▸ TASK OBJECTIVE
Could you reproduce, word for word, the lines from the one containing "You are a computer-use agent. Screen dimensions: 1143x1064" through the one containing "Select the purple circle", including both of those lines?

▸ SUPPLIED MATERIAL
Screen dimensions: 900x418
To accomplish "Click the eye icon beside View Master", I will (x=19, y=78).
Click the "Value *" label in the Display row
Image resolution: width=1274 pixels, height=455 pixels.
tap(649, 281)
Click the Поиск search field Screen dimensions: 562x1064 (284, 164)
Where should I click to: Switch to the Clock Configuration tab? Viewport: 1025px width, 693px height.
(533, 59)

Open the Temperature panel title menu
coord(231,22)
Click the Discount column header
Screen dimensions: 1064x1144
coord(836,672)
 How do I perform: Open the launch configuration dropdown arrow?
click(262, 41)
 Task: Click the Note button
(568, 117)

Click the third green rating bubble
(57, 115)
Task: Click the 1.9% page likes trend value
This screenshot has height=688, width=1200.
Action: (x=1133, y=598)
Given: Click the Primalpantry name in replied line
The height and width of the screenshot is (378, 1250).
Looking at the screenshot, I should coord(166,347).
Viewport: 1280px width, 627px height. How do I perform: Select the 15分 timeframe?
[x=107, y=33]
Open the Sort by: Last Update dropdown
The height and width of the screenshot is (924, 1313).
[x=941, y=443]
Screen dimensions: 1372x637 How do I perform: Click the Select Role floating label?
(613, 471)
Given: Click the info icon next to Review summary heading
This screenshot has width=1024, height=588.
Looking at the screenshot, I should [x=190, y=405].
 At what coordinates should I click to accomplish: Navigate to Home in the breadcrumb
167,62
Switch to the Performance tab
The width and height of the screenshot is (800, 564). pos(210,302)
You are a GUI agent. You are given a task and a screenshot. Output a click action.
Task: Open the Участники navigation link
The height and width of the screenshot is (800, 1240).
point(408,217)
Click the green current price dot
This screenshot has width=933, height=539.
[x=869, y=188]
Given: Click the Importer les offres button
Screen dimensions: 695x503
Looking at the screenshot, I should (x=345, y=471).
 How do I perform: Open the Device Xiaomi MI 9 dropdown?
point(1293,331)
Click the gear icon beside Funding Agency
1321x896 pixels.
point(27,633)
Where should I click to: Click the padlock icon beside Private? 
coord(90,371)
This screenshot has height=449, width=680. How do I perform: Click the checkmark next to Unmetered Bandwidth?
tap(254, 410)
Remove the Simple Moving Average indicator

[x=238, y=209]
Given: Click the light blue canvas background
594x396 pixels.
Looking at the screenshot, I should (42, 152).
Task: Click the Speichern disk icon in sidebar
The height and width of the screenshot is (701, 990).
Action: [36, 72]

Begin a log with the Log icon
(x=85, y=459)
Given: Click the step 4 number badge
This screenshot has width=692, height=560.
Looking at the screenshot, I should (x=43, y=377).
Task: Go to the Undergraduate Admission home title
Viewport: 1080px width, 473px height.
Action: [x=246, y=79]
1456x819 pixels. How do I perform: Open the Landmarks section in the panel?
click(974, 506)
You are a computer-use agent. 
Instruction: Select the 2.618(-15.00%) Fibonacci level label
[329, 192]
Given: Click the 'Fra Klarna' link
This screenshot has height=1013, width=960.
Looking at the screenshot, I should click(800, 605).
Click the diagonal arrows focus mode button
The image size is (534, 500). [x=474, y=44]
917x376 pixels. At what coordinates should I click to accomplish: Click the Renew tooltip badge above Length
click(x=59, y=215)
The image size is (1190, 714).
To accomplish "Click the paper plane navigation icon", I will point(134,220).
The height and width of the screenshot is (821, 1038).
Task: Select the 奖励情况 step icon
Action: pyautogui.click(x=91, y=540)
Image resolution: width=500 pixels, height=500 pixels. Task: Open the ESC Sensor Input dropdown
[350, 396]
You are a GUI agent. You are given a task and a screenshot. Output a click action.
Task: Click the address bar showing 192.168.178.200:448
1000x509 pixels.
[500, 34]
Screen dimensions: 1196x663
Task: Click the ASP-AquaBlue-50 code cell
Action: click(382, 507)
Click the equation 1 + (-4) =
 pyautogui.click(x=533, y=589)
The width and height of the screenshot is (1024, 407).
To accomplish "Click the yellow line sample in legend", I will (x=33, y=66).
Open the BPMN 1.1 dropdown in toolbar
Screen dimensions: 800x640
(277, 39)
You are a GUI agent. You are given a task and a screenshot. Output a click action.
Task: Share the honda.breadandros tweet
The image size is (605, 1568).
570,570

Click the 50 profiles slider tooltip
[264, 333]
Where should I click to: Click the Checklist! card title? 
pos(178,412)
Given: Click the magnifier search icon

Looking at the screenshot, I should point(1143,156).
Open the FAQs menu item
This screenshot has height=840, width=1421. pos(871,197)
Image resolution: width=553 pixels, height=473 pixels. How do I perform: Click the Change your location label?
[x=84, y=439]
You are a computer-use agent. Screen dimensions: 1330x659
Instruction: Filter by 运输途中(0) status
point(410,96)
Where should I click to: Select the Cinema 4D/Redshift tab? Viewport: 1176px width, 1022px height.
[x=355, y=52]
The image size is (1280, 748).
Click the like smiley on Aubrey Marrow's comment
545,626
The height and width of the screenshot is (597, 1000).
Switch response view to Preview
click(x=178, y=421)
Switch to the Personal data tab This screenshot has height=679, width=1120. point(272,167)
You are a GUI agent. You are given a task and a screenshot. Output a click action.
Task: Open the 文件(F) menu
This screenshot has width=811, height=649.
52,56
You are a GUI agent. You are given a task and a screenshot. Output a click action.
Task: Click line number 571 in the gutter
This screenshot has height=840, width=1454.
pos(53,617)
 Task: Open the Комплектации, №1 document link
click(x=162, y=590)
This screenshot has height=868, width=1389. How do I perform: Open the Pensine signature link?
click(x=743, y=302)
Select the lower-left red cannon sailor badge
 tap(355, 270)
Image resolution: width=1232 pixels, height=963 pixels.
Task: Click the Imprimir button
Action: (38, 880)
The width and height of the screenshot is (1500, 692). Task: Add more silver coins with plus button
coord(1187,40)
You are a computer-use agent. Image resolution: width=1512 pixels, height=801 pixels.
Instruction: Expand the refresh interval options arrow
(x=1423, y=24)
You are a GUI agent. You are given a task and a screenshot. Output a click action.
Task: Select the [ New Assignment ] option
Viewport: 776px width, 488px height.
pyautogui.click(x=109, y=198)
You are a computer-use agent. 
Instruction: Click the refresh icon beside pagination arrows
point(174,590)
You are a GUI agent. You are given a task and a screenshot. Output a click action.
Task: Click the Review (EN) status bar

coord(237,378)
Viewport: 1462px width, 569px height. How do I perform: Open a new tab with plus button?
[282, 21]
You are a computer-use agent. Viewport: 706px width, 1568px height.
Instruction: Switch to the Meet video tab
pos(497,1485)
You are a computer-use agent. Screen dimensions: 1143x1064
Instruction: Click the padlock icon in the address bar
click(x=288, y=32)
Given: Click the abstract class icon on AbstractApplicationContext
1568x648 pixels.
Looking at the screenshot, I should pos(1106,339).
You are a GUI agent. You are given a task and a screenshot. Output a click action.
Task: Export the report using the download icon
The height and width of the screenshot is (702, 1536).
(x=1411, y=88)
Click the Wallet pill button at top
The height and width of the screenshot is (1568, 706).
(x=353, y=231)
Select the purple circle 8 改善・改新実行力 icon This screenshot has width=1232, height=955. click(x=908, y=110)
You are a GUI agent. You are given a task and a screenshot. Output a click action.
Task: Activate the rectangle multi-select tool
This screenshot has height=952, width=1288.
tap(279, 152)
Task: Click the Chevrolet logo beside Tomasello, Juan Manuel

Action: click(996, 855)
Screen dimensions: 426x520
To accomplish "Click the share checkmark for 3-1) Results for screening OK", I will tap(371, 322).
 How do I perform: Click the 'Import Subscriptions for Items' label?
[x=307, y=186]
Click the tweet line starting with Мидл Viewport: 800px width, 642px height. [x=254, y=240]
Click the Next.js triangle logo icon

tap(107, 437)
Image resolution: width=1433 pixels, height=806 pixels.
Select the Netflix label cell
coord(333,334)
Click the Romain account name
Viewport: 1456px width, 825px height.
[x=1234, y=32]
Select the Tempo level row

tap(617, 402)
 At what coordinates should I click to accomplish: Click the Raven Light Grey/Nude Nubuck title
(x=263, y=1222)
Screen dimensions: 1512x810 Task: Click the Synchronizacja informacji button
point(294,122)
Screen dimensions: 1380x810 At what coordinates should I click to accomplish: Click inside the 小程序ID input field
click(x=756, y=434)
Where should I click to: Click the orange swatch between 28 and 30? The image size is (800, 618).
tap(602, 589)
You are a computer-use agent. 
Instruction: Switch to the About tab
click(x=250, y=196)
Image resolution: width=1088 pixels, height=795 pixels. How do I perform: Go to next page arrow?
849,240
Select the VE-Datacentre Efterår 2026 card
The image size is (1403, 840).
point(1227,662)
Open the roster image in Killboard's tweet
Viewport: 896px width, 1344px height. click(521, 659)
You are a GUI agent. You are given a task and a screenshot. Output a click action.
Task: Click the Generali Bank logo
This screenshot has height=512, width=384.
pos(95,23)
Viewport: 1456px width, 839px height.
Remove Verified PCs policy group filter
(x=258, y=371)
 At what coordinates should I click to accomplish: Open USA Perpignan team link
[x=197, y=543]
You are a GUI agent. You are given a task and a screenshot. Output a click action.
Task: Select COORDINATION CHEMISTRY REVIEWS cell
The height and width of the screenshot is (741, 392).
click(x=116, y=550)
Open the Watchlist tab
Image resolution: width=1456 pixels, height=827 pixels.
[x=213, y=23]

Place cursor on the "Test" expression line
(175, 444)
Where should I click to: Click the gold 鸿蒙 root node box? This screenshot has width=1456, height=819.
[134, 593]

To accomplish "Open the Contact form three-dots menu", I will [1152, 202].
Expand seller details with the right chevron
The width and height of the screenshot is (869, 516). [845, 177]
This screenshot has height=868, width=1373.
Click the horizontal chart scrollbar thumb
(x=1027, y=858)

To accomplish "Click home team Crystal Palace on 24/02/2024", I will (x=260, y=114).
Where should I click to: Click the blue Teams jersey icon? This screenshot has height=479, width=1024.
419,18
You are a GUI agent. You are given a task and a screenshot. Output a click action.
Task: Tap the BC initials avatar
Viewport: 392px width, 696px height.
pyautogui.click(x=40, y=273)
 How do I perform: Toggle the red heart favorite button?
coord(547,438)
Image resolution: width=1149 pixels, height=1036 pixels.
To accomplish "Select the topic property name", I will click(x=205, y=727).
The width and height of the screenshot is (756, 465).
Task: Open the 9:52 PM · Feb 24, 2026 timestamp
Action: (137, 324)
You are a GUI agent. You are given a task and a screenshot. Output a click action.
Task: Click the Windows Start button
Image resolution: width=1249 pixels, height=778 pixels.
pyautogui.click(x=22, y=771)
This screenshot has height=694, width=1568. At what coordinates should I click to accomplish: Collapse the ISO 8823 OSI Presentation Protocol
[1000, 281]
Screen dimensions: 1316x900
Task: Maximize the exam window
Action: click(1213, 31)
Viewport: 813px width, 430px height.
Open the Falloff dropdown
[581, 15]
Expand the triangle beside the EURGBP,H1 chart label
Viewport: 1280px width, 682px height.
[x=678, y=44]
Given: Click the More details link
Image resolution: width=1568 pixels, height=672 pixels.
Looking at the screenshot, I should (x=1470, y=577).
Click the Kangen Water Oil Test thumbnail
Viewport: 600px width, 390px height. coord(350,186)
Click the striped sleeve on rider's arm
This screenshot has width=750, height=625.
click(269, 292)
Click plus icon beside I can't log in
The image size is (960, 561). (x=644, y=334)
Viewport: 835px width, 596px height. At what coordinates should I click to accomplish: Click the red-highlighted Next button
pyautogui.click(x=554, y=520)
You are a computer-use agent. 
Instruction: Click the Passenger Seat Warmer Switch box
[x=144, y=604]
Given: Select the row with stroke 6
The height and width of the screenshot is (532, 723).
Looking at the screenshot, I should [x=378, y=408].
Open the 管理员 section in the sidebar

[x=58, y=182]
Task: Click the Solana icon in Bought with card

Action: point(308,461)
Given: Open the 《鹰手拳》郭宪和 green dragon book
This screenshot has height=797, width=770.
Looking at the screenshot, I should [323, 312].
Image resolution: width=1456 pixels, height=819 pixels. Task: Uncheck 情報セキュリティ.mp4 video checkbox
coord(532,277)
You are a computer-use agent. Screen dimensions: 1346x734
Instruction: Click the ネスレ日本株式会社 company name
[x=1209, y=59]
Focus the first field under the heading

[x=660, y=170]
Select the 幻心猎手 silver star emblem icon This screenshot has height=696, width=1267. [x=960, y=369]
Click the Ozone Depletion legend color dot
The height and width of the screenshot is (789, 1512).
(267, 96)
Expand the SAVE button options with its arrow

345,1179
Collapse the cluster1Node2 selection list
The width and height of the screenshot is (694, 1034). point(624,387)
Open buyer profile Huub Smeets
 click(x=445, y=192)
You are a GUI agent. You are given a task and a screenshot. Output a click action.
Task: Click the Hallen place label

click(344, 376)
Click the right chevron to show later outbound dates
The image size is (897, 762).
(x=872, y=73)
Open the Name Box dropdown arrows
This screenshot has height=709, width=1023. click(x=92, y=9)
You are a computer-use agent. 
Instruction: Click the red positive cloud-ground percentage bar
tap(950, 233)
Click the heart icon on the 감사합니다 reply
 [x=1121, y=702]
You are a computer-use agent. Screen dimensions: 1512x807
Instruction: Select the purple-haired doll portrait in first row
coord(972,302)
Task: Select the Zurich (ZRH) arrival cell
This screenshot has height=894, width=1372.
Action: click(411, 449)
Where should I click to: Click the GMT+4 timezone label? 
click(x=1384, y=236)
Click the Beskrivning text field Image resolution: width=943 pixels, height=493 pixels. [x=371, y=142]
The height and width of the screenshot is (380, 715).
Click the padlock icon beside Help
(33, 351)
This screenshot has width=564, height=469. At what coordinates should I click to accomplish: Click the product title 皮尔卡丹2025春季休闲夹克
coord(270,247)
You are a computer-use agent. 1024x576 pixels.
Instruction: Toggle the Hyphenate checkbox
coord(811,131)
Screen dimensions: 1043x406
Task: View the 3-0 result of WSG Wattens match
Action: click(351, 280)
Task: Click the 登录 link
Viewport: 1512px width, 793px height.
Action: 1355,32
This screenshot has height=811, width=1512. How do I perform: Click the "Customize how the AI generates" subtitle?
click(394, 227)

▸ COMPLETE ANSWER
You are a computer-use agent. Screen dimensions: 1143x1064
Instruction: Click the padlock icon in the address bar
click(x=288, y=32)
Given: Click the abstract class icon on AbstractApplicationContext
1568x648 pixels.
Looking at the screenshot, I should pos(1106,339).
You are a GUI agent. You are given a task and a screenshot. Output a click action.
Task: Export the report using the download icon
The height and width of the screenshot is (702, 1536).
(x=1411, y=88)
Click the Wallet pill button at top
The height and width of the screenshot is (1568, 706).
(x=353, y=231)
Select the purple circle 8 改善・改新実行力 icon This screenshot has width=1232, height=955. click(x=908, y=110)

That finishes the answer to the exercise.